Wednesday, February 13, 2008

Varied Diets Do Not A Disaster Make

In an article in today's New York Times online, Kate Murphy contends that dietary differences can strain a relationship. I can understand where there may be challenges, but if the person is truly important to you, compromises and alterations can easily be made. For example, John and I don't overlap a lot in our diets, but that's such a low priority when it comes to our mutual affection, respect and love. Where are these people's priorities?

It's not difficult to keep two sets of cooking utensils and implements (and dishes, if required) -- we did it for a while. If the thought of a potential significant other eating something other than what I have on my plate is so abhorrent, than why would I seek someone who doesn't hold the same values as dear? More importantly, what right would I have to be so intolerant in the first place?

When I first started dating John, I was vegan and completely sweetener free. We had a difficult time finding places to eat except at Indian, Italian, and Thai restaurants, and diners, which wasn't that bad at all, really. After some time, I slowly re-introduced diary back into my diet -- and not because of any other reason except that I missed cheese and yogurt. Later, when I learned how to make my own ice cream, I remembered how much I missed that as well.

Originally, I'd given up dairy because my lactose intolerance had gotten so bad it was not only embarrassing, but downright painful. But, slowly reintroducing diary back into my weekly dietary consumption has greatly improved our eating out and in options (as well as fed my dairy cravings).

After we had been together for more than two years -- managing our dietary differences by individually trying some new things and keeping things in perspective, on a trip to Maine a couple of years ago, I gave up being a vegetarian and added fish and shellfish back into my diet. Now, there aren't any limitations placed on where we can eat together. And, best of all, I really enjoy seafood.
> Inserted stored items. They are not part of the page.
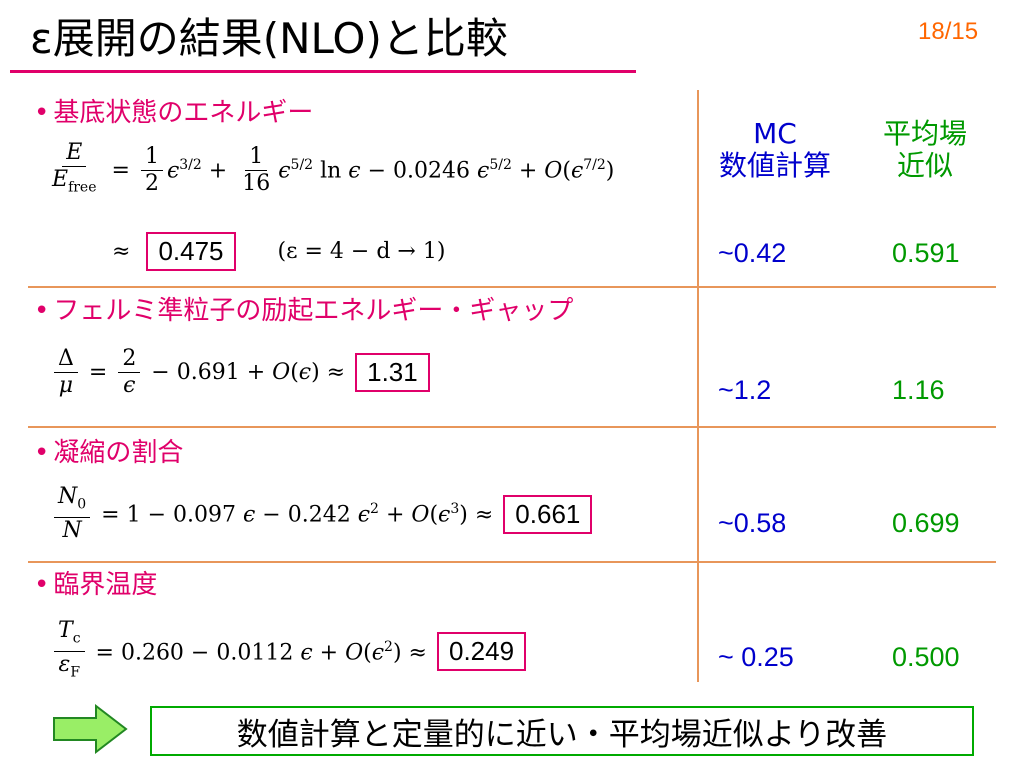 The height and width of the screenshot is (768, 1024). Describe the element at coordinates (926, 253) in the screenshot. I see `mean-field-value: 0.591` at that location.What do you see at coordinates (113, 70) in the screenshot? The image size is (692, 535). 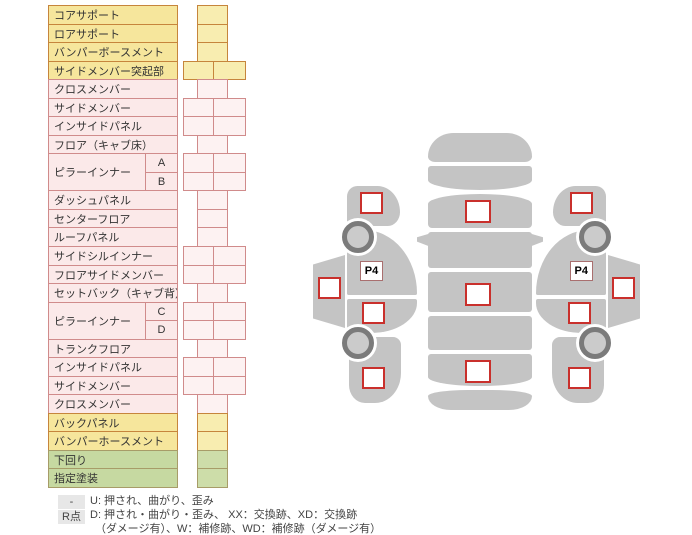 I see `part-label: サイドメンバー突起部` at bounding box center [113, 70].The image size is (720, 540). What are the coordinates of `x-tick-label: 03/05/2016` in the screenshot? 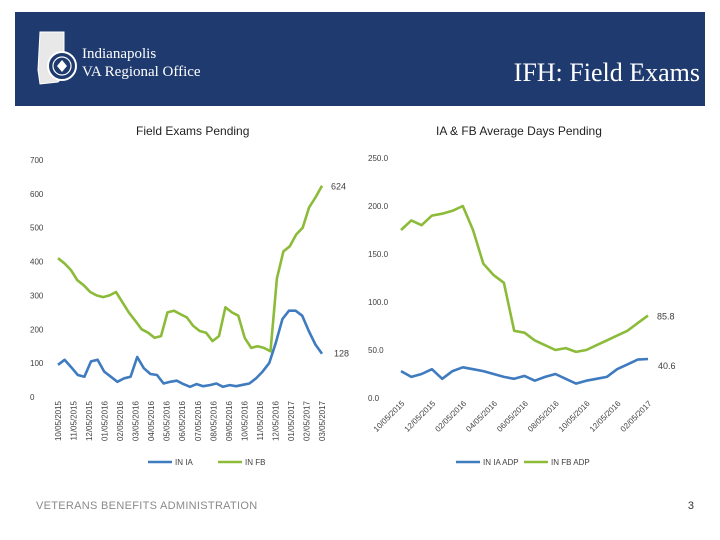 It's located at (136, 420).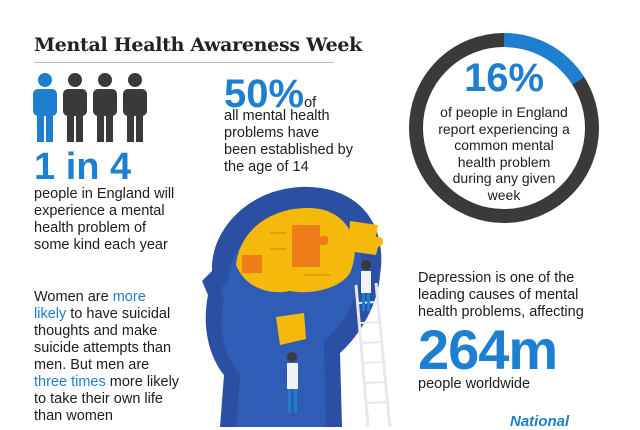 This screenshot has width=640, height=430. What do you see at coordinates (198, 45) in the screenshot?
I see `page-title: Mental Health Awareness Week` at bounding box center [198, 45].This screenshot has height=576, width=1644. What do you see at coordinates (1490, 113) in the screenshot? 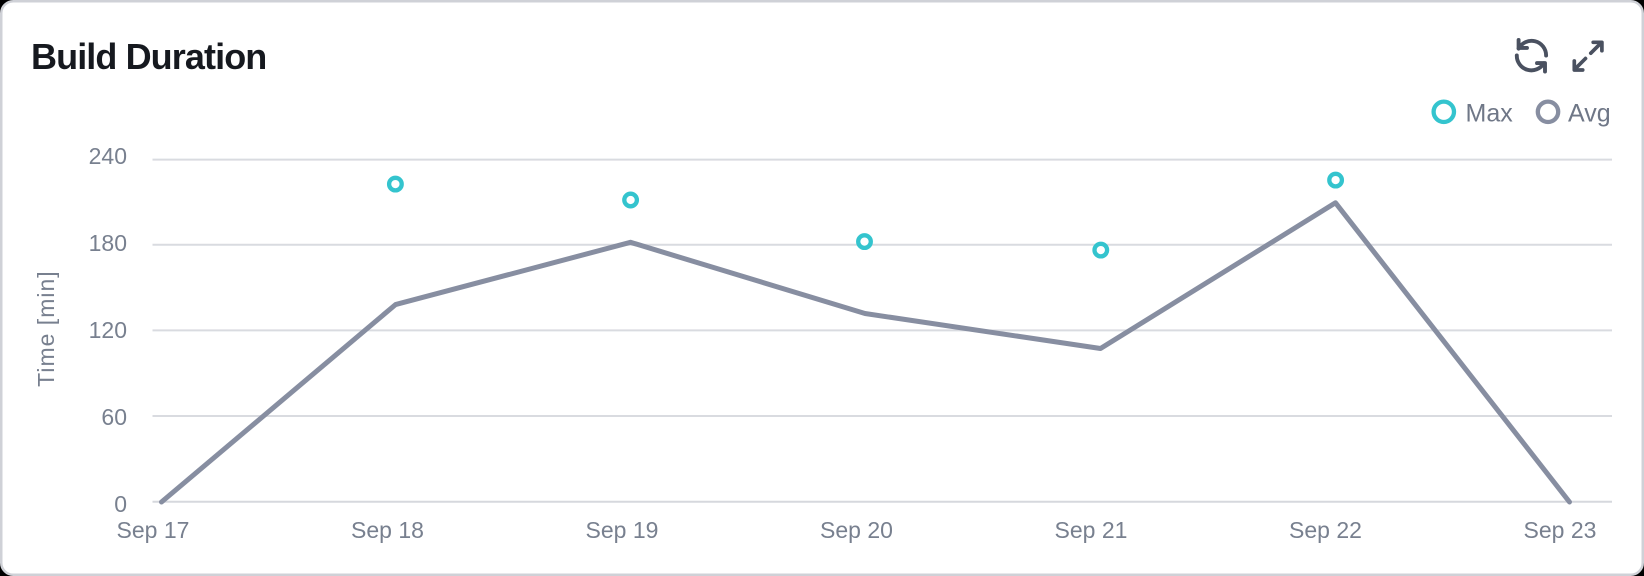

All that to say, prior to that Maine trip, I'd been vegetarian for nearly half my life (and I'll be 39 in March). While I still eat veganly at least 2 times a week and vegetarianly at least 5 times a week, my dietary choices have never stood in the way of my happy and loving relationship with John.

Though the Times' article talks about some couples like us who have made compromises and changes in their lives to accommodate their individual choices, the premise of the story is pretty weak. If people want to meet, date and marry others who have very strong food views, there are plenty of ways to do that -- singles groups, organizations of like-minded folks, fund raisers, and even blogs!

I just had to speak up about this "issue" because while I made some changes in my life (and don't get it twisted, John made some changes too), the key reasons why I make my dietary choices are focused on health and quality of life. I guess this is appropriate given the "Hallmark holiday" tomorrow. But, as both John and I contend, every day is Valentine's Day when you get to spend each day with your best friend as well as the love of your life.